▶ Work required:
In the piece on Ottawa breweries, what is Flora Hall's motto?

While Kichesippi and Dominion are established in the local-beer scene, Small Pony Barrel Works is a newer company with a very niche market – barrel-aged sours – and I was curious how they were adapting. Brewer turned delivery-guy Sean McVeigh (not McVey) explained that home delivery was always something they wanted to try with their beer. “I have been operating the brewery solo for the past couple of weeks, coming in in the morning, doing some deliveries, then manning the retail/pickup side for the afternoon, then heading out on the road again in the evening,” says McVeigh. Having so many of Ottawa’s workers working from home makes the delivery even easier.
Small Pony does have beer available in the LCBO which helps them on the revenue side. They are also promoting their Culture Club annual subscription which, with its annual fee, should help keep the lights on over the upcoming dark months.
While the above breweries have shown agility, brewpubs seem to straddle that line between essential and non-essential. I reached out to Flora Hall for insight.
Per founder Dave Longbottom, “We moved quickly to both respond to the public health call as well as to adapt the business to do all we can to support the community, be safe, and keep this awesome business rolling so that we’re here for the neighbourhood and the city when things get back to some semblance of normal.”
“We moved quickly to both respond to the public health call as well as to adapt the business to do all we can to support the community, be safe, and keep this awesome business rolling so that we’re here for the neighbourhood and the city when things get back to some semblance of normal.”
“So far we’ve converted our horseshoe bar into a safe retail space, added an online store, introduced home delivery for beer, and added a nice small take-out menu so that folks can enjoy Flora food at home,” says Longbottom. For those who have never visited the heritage building off Bank St., it is meticulously designed for optimal socialization and conversation. Their motto is “Gather.” The new anti-COVID measures almost seem ironic in that context. But they have adapted.
The national and global slowdown is expected to hit the tourism industry hard, but just as hard-hit is the tour industry. Everyone’s favourite brewery tour service Brew Donkey has cancelled numerous tours. While so many breweries are turning to home delivery right now, it was not that many years ago that Brew Donkey’s beer delivery service introduced craft beer to many an Ottawan. They even took your empty growlers away. Owner Brad Campeau shifted the company to bringing people to beer rather than beer to the people. They are seeing community support with ticket holders asking for later tours rather than refunds. Supporters have also purchased gift cards to help the company bridge the COVID-19 stoppage.
Campeau has done a good job staying connected to the beer scene through this. Their website lists home delivery options and minimums for all local breweries. They are also running virtual tours of local breweries through Instagram, where participants have the chance to engage with the brewery and can “tip” their virtual tour guide. It’s a great pairing for those home-delivered beers you ordered.
No matter the great stories of resilience and change, the recession is hurting local businesses. But there are ways that consumers and fans can offer support. Home delivery is great, but it’s more expensive than previous beer-delivery methods. You can make the impact greater for the brewery by ordering larger amounts than the minimum or combining orders with your neighbours. Gift cards and merch are sold through most breweries’ online shops. This helps provide your favourite businesses with cash in hand now to keep on making great beer. Plus, if you are telecommuting from the home office, you can wear your new shirt to work.
We are all looking forward to getting back into our favourite watering holes, tap rooms and beer buses when this is all over.

[Stored data entries]
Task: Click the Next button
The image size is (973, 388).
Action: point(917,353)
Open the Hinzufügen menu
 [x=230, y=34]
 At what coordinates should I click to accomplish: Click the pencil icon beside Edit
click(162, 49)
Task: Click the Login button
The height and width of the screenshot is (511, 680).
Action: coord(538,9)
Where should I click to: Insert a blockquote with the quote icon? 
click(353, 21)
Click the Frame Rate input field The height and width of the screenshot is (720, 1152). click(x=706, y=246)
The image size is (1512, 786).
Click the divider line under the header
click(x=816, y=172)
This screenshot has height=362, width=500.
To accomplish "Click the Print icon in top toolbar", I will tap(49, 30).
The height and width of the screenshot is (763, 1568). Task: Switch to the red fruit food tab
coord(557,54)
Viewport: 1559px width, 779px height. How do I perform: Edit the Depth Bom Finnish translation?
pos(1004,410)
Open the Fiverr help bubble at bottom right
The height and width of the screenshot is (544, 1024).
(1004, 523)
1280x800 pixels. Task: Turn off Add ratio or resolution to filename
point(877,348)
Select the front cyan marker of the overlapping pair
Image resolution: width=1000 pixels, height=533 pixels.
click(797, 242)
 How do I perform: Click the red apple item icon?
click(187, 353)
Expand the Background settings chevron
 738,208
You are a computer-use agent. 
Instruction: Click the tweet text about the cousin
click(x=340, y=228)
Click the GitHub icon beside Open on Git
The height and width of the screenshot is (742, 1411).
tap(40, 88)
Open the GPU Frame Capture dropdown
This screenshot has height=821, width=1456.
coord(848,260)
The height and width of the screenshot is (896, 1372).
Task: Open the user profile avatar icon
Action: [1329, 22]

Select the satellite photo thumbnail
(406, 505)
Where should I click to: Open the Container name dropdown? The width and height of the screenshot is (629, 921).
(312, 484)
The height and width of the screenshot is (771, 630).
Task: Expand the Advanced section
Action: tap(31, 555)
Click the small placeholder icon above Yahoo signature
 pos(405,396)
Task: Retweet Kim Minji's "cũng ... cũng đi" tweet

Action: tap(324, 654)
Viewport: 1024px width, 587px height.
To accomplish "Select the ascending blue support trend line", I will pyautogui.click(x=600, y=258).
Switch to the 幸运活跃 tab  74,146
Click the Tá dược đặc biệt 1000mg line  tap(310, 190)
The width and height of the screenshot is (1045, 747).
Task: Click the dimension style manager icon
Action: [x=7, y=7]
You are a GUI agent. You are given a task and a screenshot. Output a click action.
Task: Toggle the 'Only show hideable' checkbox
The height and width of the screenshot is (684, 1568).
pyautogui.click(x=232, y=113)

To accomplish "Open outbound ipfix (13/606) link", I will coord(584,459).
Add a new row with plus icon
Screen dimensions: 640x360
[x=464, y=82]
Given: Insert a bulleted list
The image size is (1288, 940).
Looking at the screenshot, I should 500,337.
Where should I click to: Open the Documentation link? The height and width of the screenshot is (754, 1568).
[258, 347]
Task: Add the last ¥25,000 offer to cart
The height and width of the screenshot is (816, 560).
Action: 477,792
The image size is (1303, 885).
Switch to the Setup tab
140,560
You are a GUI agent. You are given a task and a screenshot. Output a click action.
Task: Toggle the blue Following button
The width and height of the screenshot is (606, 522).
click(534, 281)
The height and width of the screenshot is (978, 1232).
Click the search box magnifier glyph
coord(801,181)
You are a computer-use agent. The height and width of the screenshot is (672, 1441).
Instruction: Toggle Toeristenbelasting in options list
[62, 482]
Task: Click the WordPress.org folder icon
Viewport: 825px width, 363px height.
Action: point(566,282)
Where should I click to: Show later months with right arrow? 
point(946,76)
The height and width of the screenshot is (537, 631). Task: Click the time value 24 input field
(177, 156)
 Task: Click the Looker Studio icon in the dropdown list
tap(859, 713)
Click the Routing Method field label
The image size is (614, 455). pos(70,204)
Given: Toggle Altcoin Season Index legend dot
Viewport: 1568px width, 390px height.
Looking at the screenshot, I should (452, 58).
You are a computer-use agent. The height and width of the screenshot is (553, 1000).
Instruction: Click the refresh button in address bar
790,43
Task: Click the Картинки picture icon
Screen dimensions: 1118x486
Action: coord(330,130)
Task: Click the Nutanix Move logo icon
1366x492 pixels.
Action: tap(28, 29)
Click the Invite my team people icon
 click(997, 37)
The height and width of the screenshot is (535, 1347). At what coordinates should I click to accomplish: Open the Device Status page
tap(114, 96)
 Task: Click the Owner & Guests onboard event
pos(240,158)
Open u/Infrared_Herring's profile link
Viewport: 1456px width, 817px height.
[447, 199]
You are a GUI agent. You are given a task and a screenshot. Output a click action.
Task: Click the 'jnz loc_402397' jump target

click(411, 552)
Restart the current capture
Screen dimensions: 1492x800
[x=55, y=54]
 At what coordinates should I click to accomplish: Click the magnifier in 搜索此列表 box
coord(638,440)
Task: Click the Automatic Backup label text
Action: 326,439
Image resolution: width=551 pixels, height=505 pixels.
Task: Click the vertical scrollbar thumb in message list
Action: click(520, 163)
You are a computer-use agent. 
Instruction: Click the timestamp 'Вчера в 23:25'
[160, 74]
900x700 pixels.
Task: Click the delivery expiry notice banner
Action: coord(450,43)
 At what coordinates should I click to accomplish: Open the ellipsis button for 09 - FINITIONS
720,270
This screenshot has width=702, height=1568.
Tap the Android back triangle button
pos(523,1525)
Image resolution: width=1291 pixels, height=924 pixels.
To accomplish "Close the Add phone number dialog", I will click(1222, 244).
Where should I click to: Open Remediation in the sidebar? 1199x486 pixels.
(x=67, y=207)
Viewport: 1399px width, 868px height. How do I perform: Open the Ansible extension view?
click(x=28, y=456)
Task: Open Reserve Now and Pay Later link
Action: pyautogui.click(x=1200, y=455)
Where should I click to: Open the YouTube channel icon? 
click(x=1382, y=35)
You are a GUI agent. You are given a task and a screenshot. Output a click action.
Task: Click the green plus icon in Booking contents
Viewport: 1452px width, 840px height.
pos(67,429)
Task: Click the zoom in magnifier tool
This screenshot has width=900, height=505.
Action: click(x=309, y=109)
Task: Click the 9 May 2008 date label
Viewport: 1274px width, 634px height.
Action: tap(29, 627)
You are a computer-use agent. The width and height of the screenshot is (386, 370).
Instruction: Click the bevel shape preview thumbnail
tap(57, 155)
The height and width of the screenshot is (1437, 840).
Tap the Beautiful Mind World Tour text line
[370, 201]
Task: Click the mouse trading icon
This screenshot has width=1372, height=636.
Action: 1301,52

▶ Finished task:
"Gather."